WHAT IS REQUIRED
Copy the entries word for word, from their first line through the line that contains "coord(1090,88)", and leave the pictures out.

──────── DATA SUPPLIED

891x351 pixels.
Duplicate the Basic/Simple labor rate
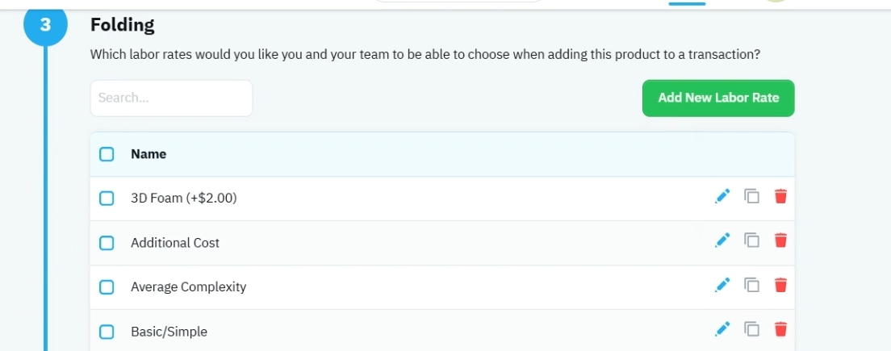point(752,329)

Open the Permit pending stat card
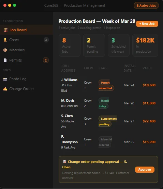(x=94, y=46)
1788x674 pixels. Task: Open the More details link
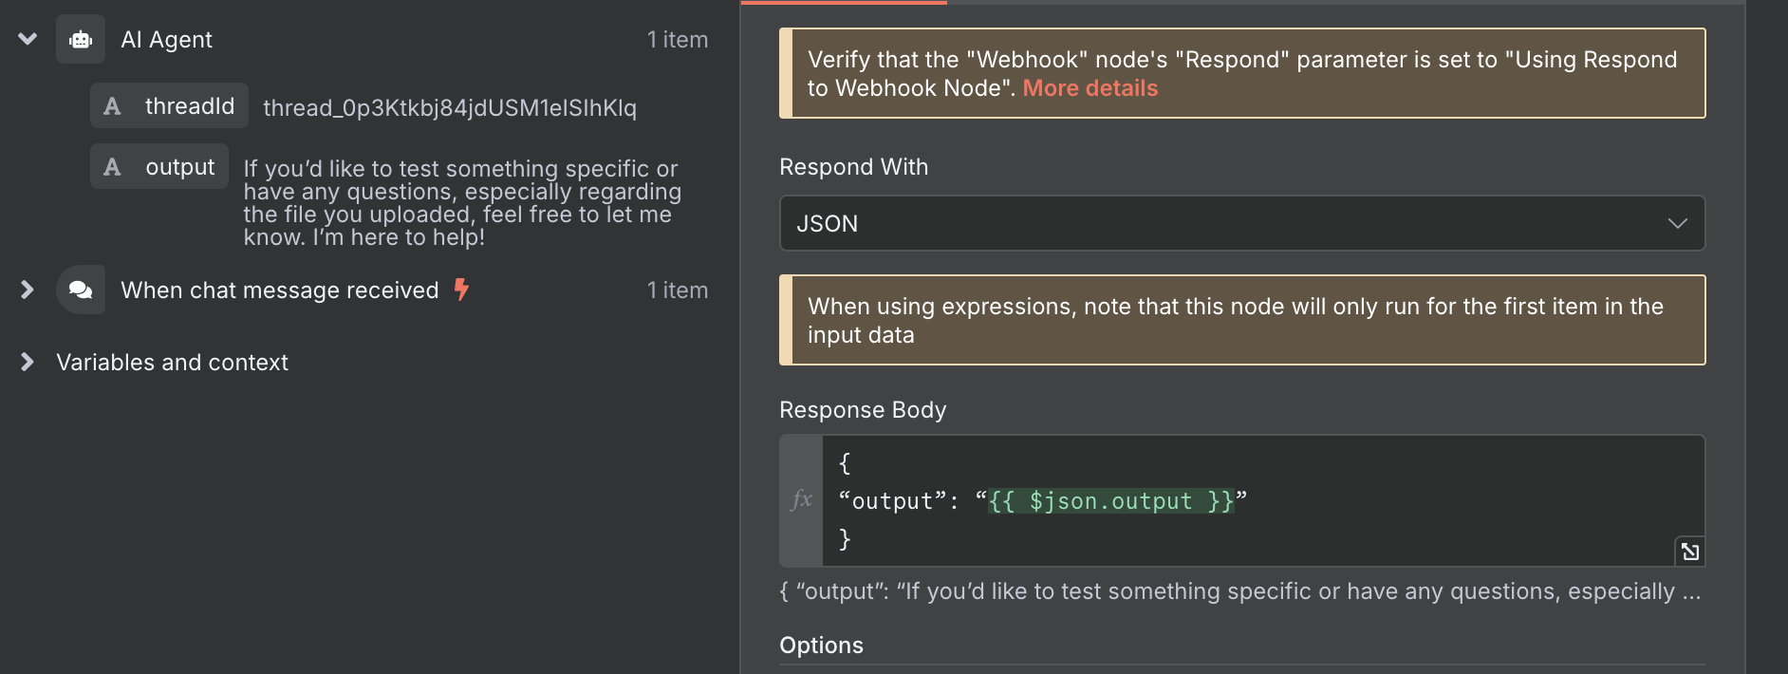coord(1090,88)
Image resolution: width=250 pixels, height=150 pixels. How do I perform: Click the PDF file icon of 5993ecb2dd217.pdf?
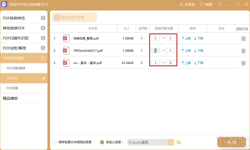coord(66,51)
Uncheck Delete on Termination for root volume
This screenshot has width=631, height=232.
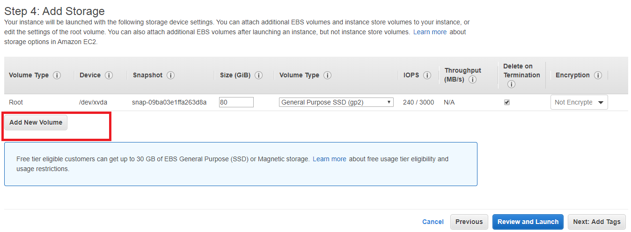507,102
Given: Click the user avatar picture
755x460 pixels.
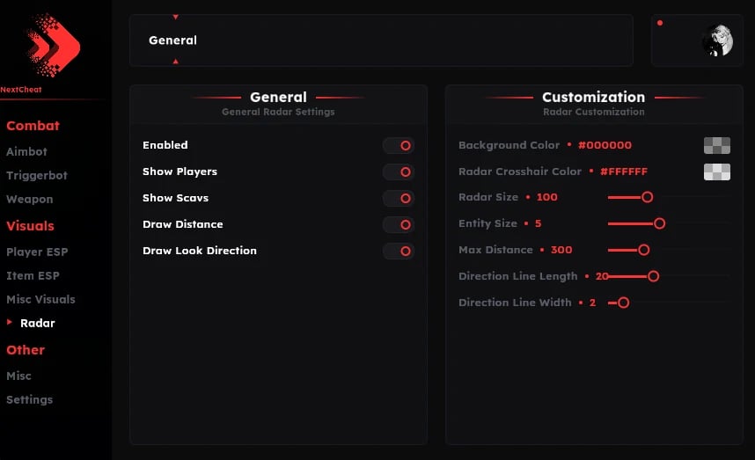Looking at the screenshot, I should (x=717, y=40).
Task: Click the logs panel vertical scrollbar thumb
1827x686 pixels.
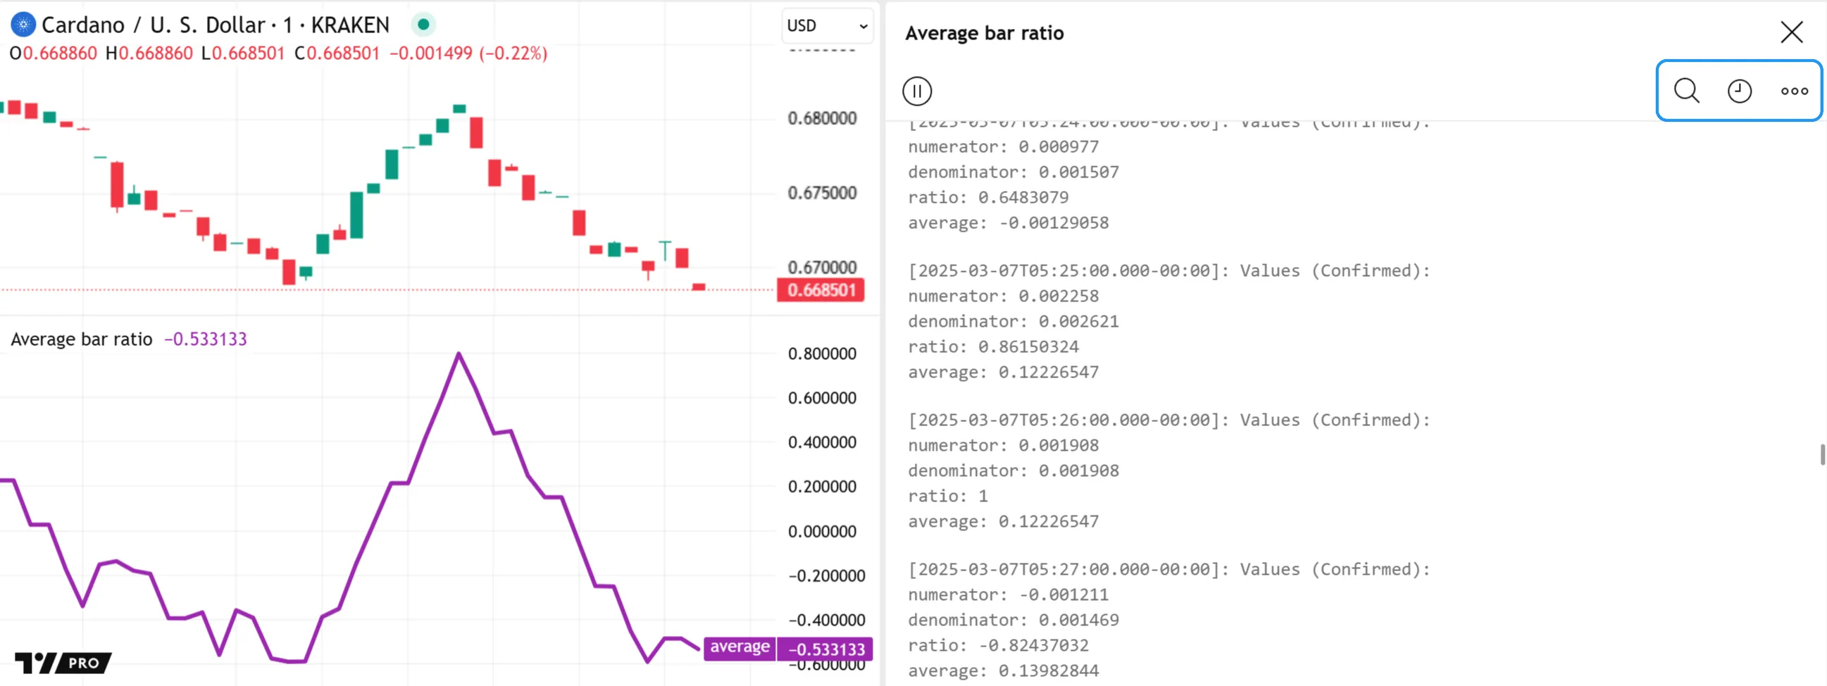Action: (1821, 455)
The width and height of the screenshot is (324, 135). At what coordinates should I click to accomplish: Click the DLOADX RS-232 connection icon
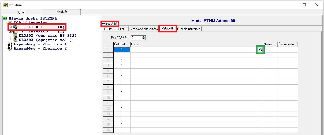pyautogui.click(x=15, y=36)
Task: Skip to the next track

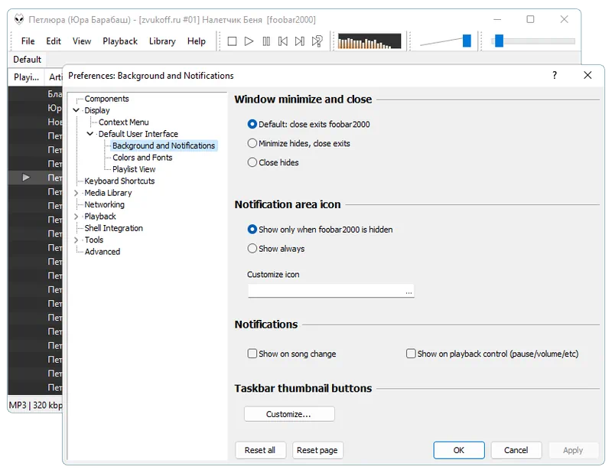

────────────────

ANSWER TO THIS EXERCISE
891x351 pixels.
Duplicate the Basic/Simple labor rate
point(752,329)

Open the Permit pending stat card
(x=94, y=46)
1788x674 pixels. Task: Open the More details link
coord(1090,88)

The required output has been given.